### Quoted passage

■ ■ ■ ■

Builders in Ireland don't have the theoretical background to change easily to new methods.On the continent an apprentice bricklayer learns for 3 years incl.schooling and if he wants to run his own company he needs a master degree.Another 2 years incl.school.This theoretical knowledge enables him-and more and more also HER-to do the necessary calculations like load bearing capacity and k-value etc..Ask an Irish bricky a question like what is the U-value of a wall or the wind stability.They do what they are used to ,hardly learning new things job wise during their lifetime.
I talked to a retired driver from Murphys Brewery.He worked there all his life,more than 40 years.And he told me that beer was made from hops as the main ingredient.Hops is the smallest amount of beer ingredients,the preservative.I did not want to insult the poor man and said nothing.But it shows how interested people are and how difficult it is for people to learn once they feel safe (by having a job).Especially when they are paid per laid block,plus per square foot of aeroboard and for every wire tie extra.If this job can be done with just one block ,well .....and than they are supported with " facts" and stories by the concrete and aeroboard industry,both been fined by the EU competition commissioner for defrauding the costumers.

And Mary Harney is asking us for suggestions......


----------



## sueellen (25 Jul 2004)

*Some other posts*

*geegee
Registered User
Part wall noise insulation*

Does anyone know if it is possible to insulate a party wall in a semi against noise migration? It is a modern semi with a paper-thin party wall so you can literally hear every sound. 

If it is possible how would one go about it and at what sort of cost? 

From a laypersons viewpoint, I was thinking about cladding the wall with insulated dry-lining??? Would this work? 


*fatherdougalmaguire
Frequent poster
Re: Part wall noise insulation*

Here's what I did.

Glued batons/studs (strips of timber) vertically at 15 inch intervals. Start off with timber at each extreme of the wall and work from one end to the other. Screw the timber to the wall until the glue (No More Nails or whatever takes your fancy) dries. Remove the screws when the glue is dries. Use cheapo decorators caulk/sealant to seal up the gaps between the timber and the walls.

Next step is to pack rockwool in between the studs. You might need to strip some of the rockwool off as it might be too deep. Depends on the depth of the timber that you used.

Next step is to screw plasterboard to the batons. Lay them vertically or horizontally. Seal up the gaps with caulk (don't forget the celing and floor gaps as well). After you've finished that layer, do another layer using the opposite orientation. Seal-up again.

Finally, plaster and paint it.

Variation 1:
Instead of gluing the batons to the existing wall, create a frame/lattice (just like a partition wall) and fix it to the walls at either end. This means that the new wall you're building will have minimal contact with the existing party wall. Pack the rockwool between this lattice and the party wall and then pack in between the studs as before.

Variation 2:
Pull off the existing plasterboard. Chances are it's just bonded on. Follow then with the first method or variation 1.

■ ■ ■ ■

### Provided data
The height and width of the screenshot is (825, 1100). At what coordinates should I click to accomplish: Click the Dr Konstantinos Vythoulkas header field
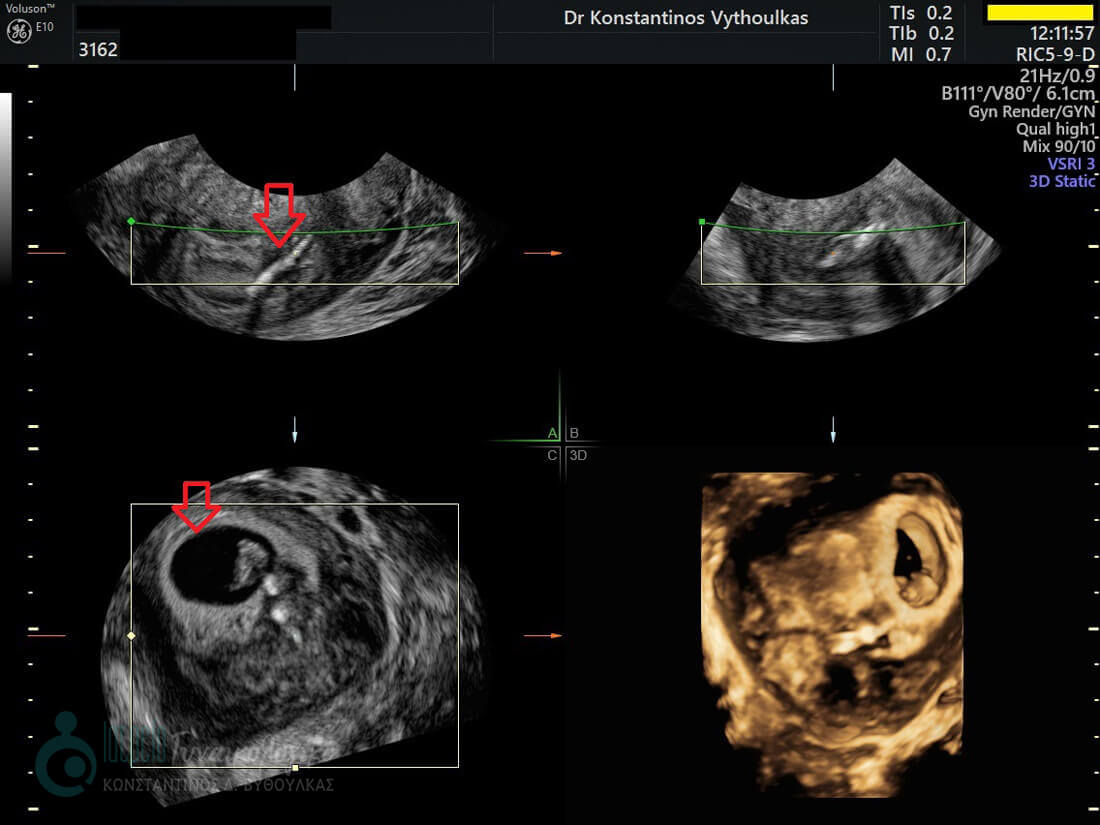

■ ■ ■ ■

### Exercises to complete
A. Copy down the stretch of the insulation thread from "## sueellen (25" through "hear every sound.".
B. Pick up the insulation thread after its last line and write what comes next.
The data is separate from the insulation thread.

### Answer set
A.
## sueellen (25 Jul 2004)

*Some other posts*

*geegee
Registered User
Part wall noise insulation*

Does anyone know if it is possible to insulate a party wall in a semi against noise migration? It is a modern semi with a paper-thin party wall so you can literally hear every sound.

B.
Extension to variation 2:
A large amount of sound probably travels in to the cavity between the ceiling and the floorboards above. You could take off some of the ceiling along the party wall and extend your sound-proofing up into that cavity.


----------



## sueellen (2 Oct 2004)

*Some other posts*

*svh
Unregistered User
(16/7/04 8:24 pm)
Wall cavity insulation*

Has anyone out there had it done?Referring to procedure where they pump material into walls.Is it good and is it expensive?Thanks. 

*sueellen
Moderator
Re: Wall cavity insulation*

A friend in the maintenance business does not think much of cavity wall insulation because he maintains that it is a bit hit and miss because the filler does not reach all the internal area because of blockages such as mortar etc. etc. and he also feels that it is expensive.

I did on the other hand see a programme on telly where a company in Galway were highly recommended and appeared to do a very good job in insulating a house with a serious problem

Hope I have not confused you even further but just looking at a few views/angles. Others here might provide some further info.  

*heinbloed
Unregistered User
cavity*

There is a download available [broken link removed]

I haven't done it but I am sure a good team can do it with out gaps.The more fill- in holes are drilled and used the better the coverage.Especially under sills and ring beams.Avoid material where the workers have to wear masks etc.,you have to live in it.I suppose polystyrene beads are the best material ,in case of renovations ( new doors,window openings)this material can be sucked out of the cavity and be reused. 


*beldin
Posts: 5
Re: Wall cavity insulation*

I had it done on a 3 bed semi-detached about 4 years ago and it was excellent. House held the heat for a lot longer , I had replaced windows already but the insulation of the walls and the attic made a big difference. Cost about £700 at the time for walls and attic. 

*heinbloed
Unregistered User
Wall cavity insulation*

Hi beldin !
Let us know which material was used -beads,fiber,foam...-and how much cavity there was to be filled.Thanks!


*beldin
Posts: 6
Re: Wall cavity insulation*

Sorry for the late reply. They used fiber glass which was shredded up and injected into the walls. Basically they drill a hole and pump the fibre in under pressure until the cavity is filled in that location. The drill every 5-6 feet and so they will cover most of the area. Obviously it is not as good as insulating when the house is built but in my case it was excellent and I would recommend it.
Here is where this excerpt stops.